● WHAT NEEDS TO BE DONE
Please output exactly the part of the records below that opens with the line containing "Alumni (51, 739)" and closes with the line containing "bookstore@piercecollege.edu (120, 2348)", both lines included, and nothing else.
════
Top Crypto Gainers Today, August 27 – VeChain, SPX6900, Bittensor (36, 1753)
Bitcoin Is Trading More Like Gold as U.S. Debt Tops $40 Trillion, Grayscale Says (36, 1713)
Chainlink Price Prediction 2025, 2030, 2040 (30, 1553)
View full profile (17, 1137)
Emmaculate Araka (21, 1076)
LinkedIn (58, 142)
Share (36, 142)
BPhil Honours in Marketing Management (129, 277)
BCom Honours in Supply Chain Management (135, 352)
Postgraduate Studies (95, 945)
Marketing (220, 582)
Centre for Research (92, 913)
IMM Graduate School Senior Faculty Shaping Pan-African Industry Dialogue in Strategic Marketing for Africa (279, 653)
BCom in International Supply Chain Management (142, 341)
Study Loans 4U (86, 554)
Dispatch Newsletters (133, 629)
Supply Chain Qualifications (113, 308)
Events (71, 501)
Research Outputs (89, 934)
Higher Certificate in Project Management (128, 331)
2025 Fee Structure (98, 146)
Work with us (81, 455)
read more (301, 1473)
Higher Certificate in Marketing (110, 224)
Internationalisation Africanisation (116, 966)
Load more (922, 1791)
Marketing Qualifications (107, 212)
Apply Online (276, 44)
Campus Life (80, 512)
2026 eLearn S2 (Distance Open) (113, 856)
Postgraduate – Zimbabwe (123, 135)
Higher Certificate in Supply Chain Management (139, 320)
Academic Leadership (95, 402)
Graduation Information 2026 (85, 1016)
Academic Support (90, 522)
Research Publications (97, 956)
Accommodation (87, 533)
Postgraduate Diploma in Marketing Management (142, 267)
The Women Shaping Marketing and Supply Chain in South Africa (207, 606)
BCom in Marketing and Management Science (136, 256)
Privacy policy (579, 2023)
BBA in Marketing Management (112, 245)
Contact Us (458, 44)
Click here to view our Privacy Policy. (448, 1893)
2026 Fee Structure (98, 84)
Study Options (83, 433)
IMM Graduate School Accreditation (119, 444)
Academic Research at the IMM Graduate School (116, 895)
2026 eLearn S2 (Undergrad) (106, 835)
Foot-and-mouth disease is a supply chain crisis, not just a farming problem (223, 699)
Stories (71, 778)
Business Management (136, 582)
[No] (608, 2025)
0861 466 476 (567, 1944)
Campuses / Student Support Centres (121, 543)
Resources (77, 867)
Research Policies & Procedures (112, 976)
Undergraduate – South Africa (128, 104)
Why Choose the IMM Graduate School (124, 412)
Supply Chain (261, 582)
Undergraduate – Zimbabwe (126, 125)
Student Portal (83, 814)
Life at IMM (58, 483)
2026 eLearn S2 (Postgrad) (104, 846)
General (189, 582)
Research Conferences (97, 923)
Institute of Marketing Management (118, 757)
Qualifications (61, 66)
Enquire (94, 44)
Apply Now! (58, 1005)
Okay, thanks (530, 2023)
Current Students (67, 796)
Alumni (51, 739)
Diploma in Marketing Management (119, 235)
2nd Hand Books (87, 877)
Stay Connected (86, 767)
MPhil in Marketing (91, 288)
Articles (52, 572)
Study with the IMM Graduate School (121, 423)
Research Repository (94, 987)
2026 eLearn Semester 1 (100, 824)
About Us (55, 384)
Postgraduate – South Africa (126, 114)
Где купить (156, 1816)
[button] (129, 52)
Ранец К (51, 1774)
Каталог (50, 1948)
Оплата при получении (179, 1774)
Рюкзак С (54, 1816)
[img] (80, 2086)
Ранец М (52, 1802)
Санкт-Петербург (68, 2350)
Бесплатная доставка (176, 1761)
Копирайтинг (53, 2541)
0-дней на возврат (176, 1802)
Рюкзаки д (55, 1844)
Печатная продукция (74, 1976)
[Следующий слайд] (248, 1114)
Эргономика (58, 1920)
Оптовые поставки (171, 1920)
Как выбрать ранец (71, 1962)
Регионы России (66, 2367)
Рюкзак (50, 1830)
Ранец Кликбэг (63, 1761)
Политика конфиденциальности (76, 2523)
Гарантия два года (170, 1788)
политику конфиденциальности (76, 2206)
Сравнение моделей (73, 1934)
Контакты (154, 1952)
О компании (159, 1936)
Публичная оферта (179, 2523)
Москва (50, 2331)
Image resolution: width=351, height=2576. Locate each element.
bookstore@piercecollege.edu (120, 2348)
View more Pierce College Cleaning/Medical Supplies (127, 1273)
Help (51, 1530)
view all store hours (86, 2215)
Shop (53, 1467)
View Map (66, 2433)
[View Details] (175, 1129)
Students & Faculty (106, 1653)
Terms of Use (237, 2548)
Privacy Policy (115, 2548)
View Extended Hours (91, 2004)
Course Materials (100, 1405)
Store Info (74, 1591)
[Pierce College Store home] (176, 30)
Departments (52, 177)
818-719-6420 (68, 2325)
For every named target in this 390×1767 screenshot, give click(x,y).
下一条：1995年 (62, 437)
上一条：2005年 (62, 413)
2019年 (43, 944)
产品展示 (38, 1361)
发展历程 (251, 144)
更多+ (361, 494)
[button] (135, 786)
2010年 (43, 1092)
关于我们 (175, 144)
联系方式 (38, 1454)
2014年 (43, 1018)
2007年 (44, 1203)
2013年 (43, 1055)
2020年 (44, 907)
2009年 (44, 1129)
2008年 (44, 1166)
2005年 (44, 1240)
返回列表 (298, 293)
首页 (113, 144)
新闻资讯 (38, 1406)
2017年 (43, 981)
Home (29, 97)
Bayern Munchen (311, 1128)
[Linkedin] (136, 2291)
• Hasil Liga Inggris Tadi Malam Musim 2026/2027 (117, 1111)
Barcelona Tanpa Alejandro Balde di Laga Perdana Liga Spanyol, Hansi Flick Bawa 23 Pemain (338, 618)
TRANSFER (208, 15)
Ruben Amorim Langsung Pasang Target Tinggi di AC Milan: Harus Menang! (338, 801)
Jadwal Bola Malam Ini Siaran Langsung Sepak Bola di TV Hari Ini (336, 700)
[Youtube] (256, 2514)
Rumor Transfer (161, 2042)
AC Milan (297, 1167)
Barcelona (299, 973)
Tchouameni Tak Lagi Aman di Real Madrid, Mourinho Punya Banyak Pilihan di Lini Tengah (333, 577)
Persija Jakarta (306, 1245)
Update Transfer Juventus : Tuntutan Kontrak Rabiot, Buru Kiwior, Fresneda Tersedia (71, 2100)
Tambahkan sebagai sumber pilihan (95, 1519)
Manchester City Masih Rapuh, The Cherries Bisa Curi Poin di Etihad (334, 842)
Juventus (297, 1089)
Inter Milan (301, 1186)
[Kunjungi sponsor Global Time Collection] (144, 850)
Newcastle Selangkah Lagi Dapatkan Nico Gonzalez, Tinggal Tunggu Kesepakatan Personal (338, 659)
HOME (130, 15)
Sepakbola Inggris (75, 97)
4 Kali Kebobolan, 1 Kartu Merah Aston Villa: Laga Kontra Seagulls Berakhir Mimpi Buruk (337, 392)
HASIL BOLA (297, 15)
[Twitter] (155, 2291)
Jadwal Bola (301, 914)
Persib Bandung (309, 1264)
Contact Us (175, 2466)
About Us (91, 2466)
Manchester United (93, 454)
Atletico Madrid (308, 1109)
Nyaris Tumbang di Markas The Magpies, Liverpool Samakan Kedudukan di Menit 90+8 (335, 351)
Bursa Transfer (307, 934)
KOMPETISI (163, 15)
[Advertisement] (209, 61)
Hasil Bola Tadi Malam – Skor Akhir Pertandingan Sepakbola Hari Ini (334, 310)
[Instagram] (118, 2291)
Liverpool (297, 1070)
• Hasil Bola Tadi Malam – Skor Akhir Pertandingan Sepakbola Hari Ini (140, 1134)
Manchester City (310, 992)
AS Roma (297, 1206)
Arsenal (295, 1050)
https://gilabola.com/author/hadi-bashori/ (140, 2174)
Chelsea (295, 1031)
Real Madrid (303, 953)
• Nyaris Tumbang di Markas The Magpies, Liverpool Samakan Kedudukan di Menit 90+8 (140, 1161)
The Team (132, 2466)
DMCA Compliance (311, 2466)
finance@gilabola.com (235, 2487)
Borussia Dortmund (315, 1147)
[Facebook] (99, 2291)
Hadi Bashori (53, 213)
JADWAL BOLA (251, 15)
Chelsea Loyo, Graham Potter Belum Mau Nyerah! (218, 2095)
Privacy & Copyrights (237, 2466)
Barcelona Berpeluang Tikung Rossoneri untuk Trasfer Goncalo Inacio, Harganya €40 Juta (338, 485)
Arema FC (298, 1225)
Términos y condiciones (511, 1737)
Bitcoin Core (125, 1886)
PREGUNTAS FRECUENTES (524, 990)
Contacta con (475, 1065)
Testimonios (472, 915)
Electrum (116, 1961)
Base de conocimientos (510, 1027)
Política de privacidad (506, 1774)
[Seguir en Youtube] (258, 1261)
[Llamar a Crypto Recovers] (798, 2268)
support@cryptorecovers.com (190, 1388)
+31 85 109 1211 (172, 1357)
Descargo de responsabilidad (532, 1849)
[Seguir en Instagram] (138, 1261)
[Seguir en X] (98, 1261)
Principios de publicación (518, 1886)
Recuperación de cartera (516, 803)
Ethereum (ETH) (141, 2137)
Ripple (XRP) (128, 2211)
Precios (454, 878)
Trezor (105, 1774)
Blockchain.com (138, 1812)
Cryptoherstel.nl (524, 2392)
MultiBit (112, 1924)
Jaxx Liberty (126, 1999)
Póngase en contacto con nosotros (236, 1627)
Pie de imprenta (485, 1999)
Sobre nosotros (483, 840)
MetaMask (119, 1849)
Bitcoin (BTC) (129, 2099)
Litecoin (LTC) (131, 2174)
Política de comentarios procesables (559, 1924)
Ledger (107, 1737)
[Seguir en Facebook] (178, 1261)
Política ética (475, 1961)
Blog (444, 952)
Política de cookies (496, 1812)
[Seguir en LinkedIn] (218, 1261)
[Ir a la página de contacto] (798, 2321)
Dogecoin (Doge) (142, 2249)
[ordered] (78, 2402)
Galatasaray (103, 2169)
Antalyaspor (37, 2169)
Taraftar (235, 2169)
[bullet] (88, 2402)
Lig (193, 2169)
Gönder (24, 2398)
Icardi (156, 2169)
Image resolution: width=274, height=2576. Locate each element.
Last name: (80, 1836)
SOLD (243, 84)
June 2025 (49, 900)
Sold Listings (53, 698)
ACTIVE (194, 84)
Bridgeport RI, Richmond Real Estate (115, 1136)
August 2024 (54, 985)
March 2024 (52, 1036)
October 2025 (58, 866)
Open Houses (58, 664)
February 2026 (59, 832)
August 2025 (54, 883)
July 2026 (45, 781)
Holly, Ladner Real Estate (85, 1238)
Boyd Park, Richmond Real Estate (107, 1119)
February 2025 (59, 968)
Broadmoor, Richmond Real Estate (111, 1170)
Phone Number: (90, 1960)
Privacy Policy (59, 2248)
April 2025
════
● EXPECTED ANSWER
Alumni (51, 739)
Diploma in Marketing Management (119, 235)
2nd Hand Books (87, 877)
Stay Connected (86, 767)
MPhil in Marketing (91, 288)
Articles (52, 572)
Study with the IMM Graduate School (121, 423)
Research Repository (94, 987)
2026 eLearn Semester 1 (100, 824)
About Us (55, 384)
Postgraduate – South Africa (126, 114)
Где купить (156, 1816)
[button] (129, 52)
Ранец К (51, 1774)
Каталог (50, 1948)
Оплата при получении (179, 1774)
Рюкзак С (54, 1816)
[img] (80, 2086)
Ранец М (52, 1802)
Санкт-Петербург (68, 2350)
Бесплатная доставка (176, 1761)
Копирайтинг (53, 2541)
0-дней на возврат (176, 1802)
Рюкзаки д (55, 1844)
Печатная продукция (74, 1976)
[Следующий слайд] (248, 1114)
Эргономика (58, 1920)
Оптовые поставки (171, 1920)
Как выбрать ранец (71, 1962)
Регионы России (66, 2367)
Рюкзак (50, 1830)
Ранец Кликбэг (63, 1761)
Политика конфиденциальности (76, 2523)
Гарантия два года (170, 1788)
политику конфиденциальности (76, 2206)
Сравнение моделей (73, 1934)
Контакты (154, 1952)
О компании (159, 1936)
Публичная оферта (179, 2523)
Москва (50, 2331)
Image resolution: width=351, height=2576. Locate each element.
bookstore@piercecollege.edu (120, 2348)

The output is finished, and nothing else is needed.